Merry Christmas to all, and a happy new year for 2011. th_wav

I'm sure my 4 year old son broke the sound barrier on his way from his bed to the tree this morning. woohoo1

Cheers, Thm:
Phil


----------



## slick95 (Dec 24, 2010)

Merry Christmas and Happy New Year to all you guys and your families...

Jeff


----------



## Groomengineering (Dec 24, 2010)

Merry Christmas all!

Cheers

Jeff


----------



## d-m (Dec 24, 2010)

WOW another year behind us and what fun we have had, Thanks to all the members of HMEM Marry Christmas and happy new year to all  !!!!!!!!!!!!!!!!!!!!!
Dave Thm:


----------



## RMS (Dec 24, 2010)

Merry Christmas To All!

I am expecting a special machining package from Santa this year, cant wait!


 ;D


----------



## GailInNM (Dec 24, 2010)

Feliz Navidad to all from Gail in NM and Coot, the shop dog.
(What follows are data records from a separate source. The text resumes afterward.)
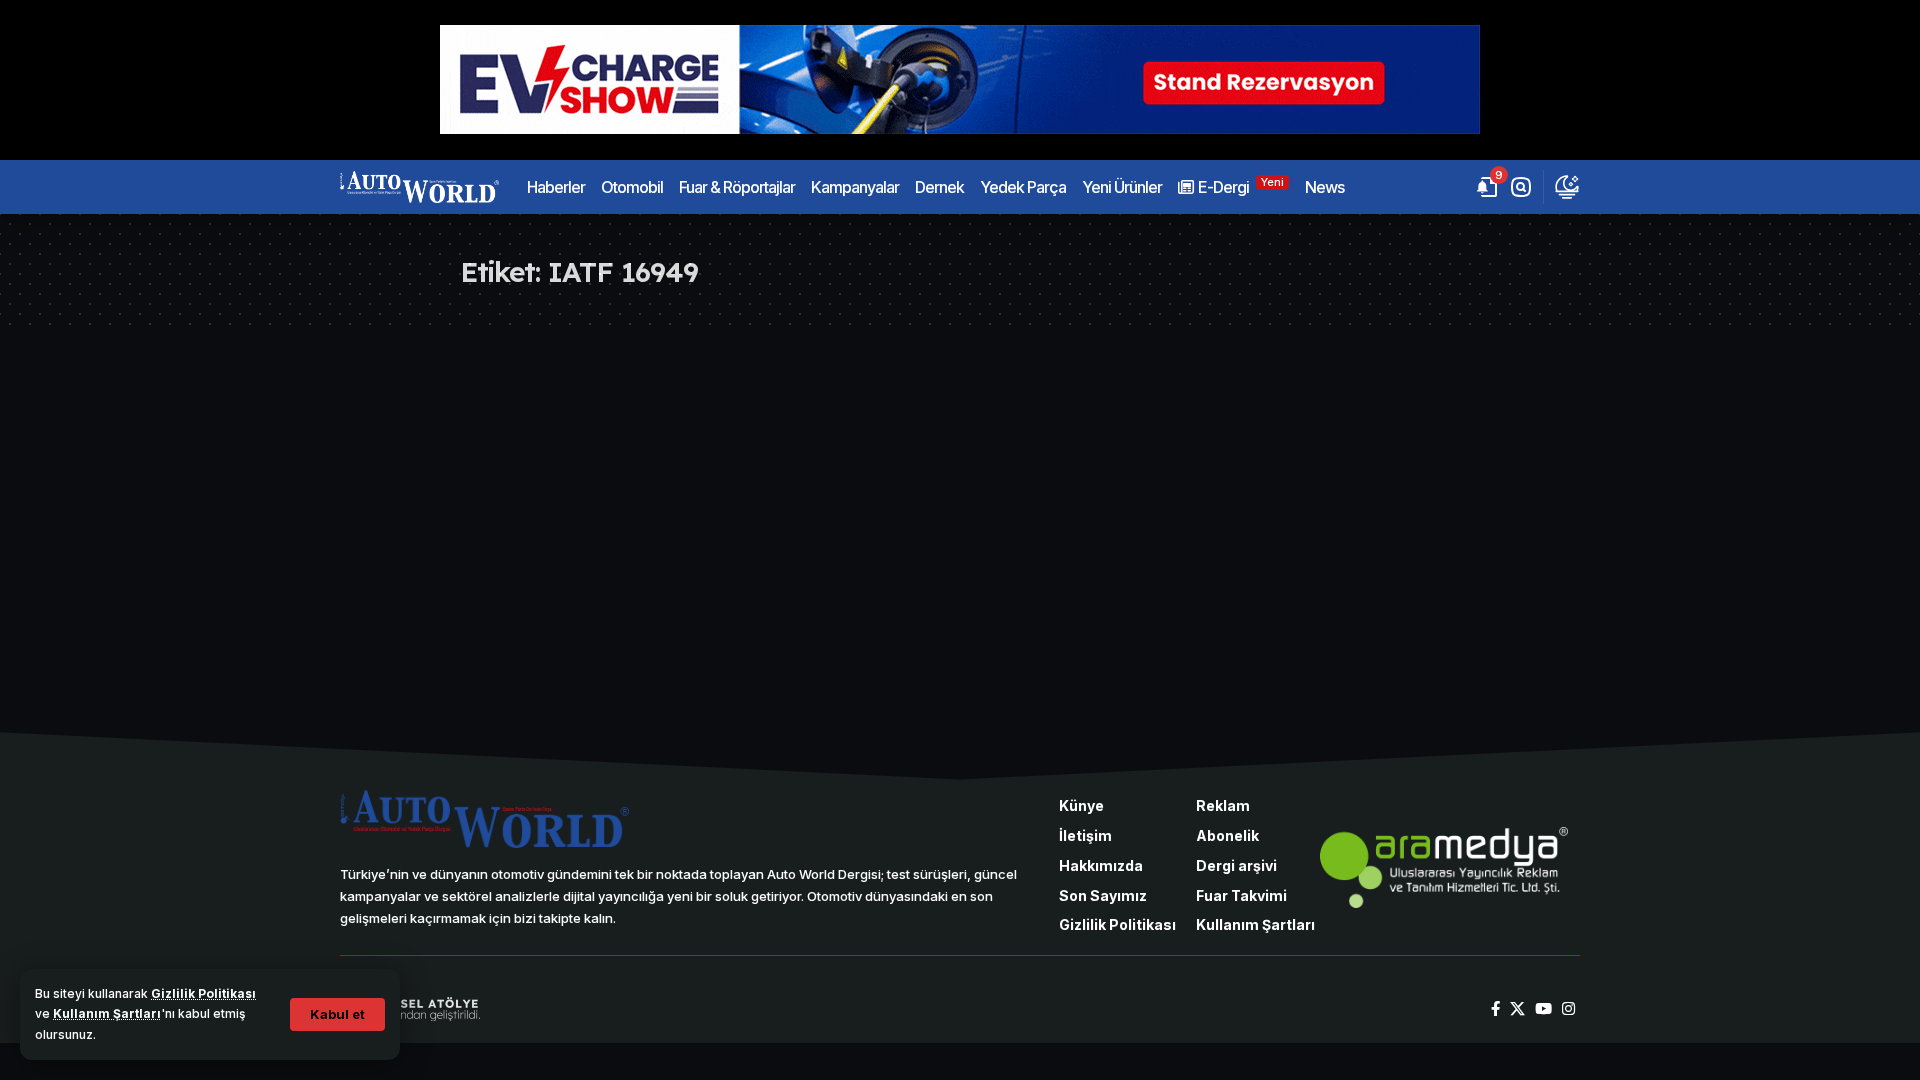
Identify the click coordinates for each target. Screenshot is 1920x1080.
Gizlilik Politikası (203, 993)
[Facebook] (1495, 1009)
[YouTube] (1543, 1009)
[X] (1517, 1009)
Outside of family, HMEM represents the spirit of Christmas sharing the in one of the best ways I know. Skills, knowledge, inspiration, encouragement and often times material things are freely shared between members on a daily basis. This is done without regard to race, political leanings, nationality, age differences and many other things that sometimes divide people. There is a strong feeling that the more fun any individual has the more fun it is for everybody. And the best part is that it is not restricted to one day or season. It is every day of the year.

Gail in NM


----------



## metalmad (Dec 24, 2010)

But today we can eat and drink as much as we want. ;D ;D
Merry Christmas my friends :big:


----------



## joe d (Dec 25, 2010)

Merry Christmas to all, and a great 2011.

This board is the present that keeps on giving all year long, thanks everyone!

Cheers, Joe


----------



## Xlmyford (Dec 25, 2010)

*Gesegnete Weihnachten,Euch und Euren Familien und Freunden.*

*
Merry Christmas,Ralph*


----------



## AndyB (Dec 25, 2010)

Hi everyone,

I wish you all whatever seasonal accolade suits you best.

May St Nicholas, Tubal Cain, Vulcan, Thor, God, god, Mother Nature, Allah, The Supreme Being, Jehovah, Jupiter, Wotan, The Spirits at the Bottom of the Well, Zeus, St Elegius, St Hubert of Liege, or whoever you speak to send you your heart's desires for the coming year.

Best wishes from a pagan.

Andy


----------



## student123 (Dec 25, 2010)

Guys, a Happy Christmas to you all.

Mike


----------



## Omnimill (Dec 25, 2010)

Merry Christmas to all on this great and friendly forum.

Vic.


----------



## Deanofid (Dec 26, 2010)

Oops. Here I am after midnight, but it's still The Day. 
Merry _Christ_mas all, and God bless.


----------